2EL1730: Machine Learning

Course Overview

General Info: 2nd year course, CentraleSupélec, November 2019 - January 2020

Lecture hours: Tuesday (8:30-12:00), Friday (13:45 - 17:00)
Instructors: Fragkiskos Malliaros and Maria Vakalopoulou
Office hours: Right after class (or send us an email and we will find a good time to meet)

TAs: Mohamed El Amine Seddik, Yunshi Huang, Yoann Pradat, Jun Zhu

Piazza: piazza.com/centralesupelec/winter2020/2el1730/home

Machine learning is the scientific field that provides computers the ability to learn without being explicitly programmed (definition by Wikipedia). Machine learning lies at the heart of many real-world applications, including recommender systems, web search, computer vision, autonomous cars and automatic language translation.

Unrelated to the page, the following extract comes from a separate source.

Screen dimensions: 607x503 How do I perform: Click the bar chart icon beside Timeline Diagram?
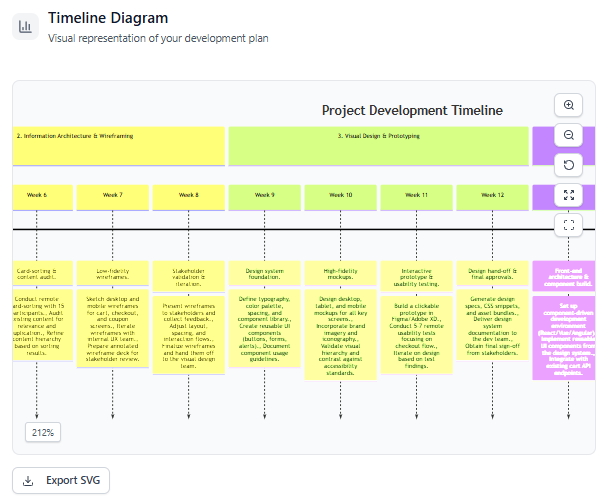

The course will provide an overview of fundamental topics as well as important trends in machine learning, including algorithms for supervised and unsupervised learning, dimensionality reduction methods and their applications. A substantial lab section will involve group projects on a data science competition and will provide the students the ability to apply the course theory to real-world problems.

Schedule and Lectures

The topics of the lectures are subject to change (the following schedule outlines the topics that will be covered in the course). The slides for each lecture will be posted in piazza just before the start of the class. The due dates of the assignments/project are subject to change.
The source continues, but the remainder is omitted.